Personal information
- Full name: Alexander Hartmann
- Born: 7 March 1993 (age 33) Adelaide, South Australia
- Education: Max Fitness College
- Height: 1.98 m (6 ft 6 in)
- Weight: 91 kg (201 lb)

Sport
- Event: 200 m
- Coached by: Travis Venema

= Alex Hartmann =

Australian sprinter

Alexander Hartmann (born 7 March 1993) is an Australian sprinter who competes primarily in the 200 metres and qualified for the 2016 Summer Olympics in Rio de Janeiro, Brazil.

==Biography==
Hartmann was born on 7 March 1993 in Elizabeth Vale, South Australia, Australia. He was educated at Boondall State School and Aspley State High School in Brisbane.

===Career===

Hartmann was selected as a reserve for the 4 × 100 metre relay team for the first ever world relay championships; he eventually competed as an injury replacement as the Australian quartet, which also included Jin Su Jung, Jarrod Geddes and Jake Hammond, finished sixth in their heat in a time of 39.21 seconds. The team then failed to finish the B final. He was also selected as a reserve for the 2014 Commonwealth Games in Glasgow, Scotland, but did not compete.

At the 2015 Australian national championships, he won the 200 metre event and finished second in the 100 metres. He was part of the Australian team for the 2015 IAAF World Relays. Alongside Trae Williams, Jin Su Jung and Ben Jaworski in the men's 4 × 100 metre relay, Hartmann finished sixth in the third heat and 20th overall in a time of 39.75 seconds.
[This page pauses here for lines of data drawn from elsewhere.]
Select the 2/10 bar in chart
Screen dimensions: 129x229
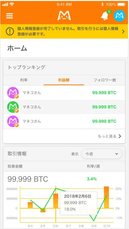pyautogui.click(x=107, y=197)
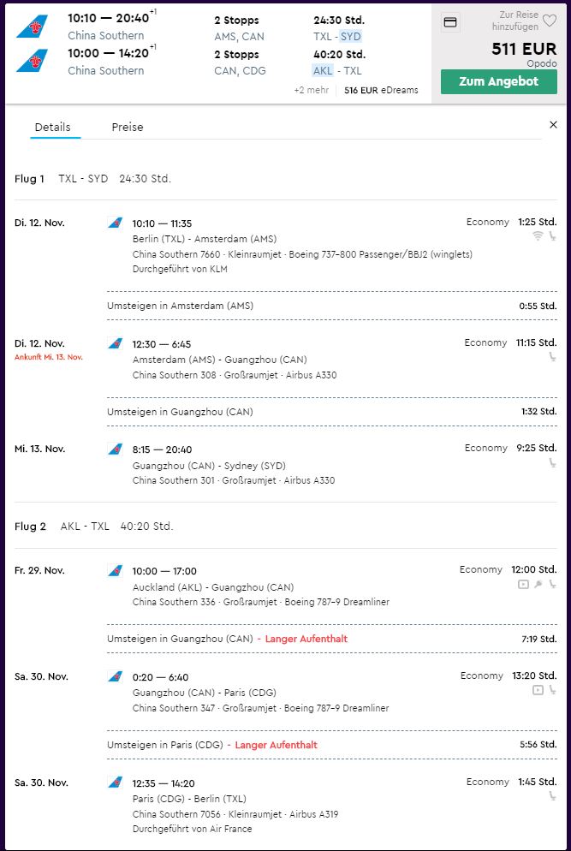Click the highlighted AKL airport code

pyautogui.click(x=323, y=70)
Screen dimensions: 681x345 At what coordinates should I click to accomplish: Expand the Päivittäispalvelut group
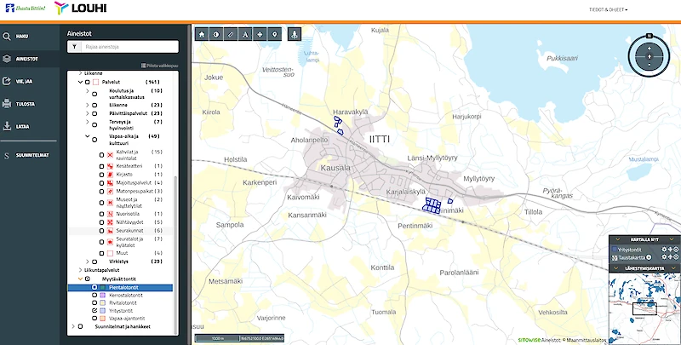pyautogui.click(x=88, y=113)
In February 2016, Hartmann ran the fastest 200 metre time by an Australian since 2006, finishing a race in Adelaide in 20.45 seconds. In April 2016 he was selected as part of the Australian team for the 2016 Summer Olympics, to be held in Rio de Janeiro, Brazil. He was chosen to represent the nation in the men's 200 metre event after winning the Australian national title in a time of 20.46 seconds. He is the first male Australian competitor in the Olympic 200 metres since the 2004 Summer Olympics in Athens. Hartmann also won the Australian national title in the 100 metres but did not achieve the qualification time for the 2016 Olympics.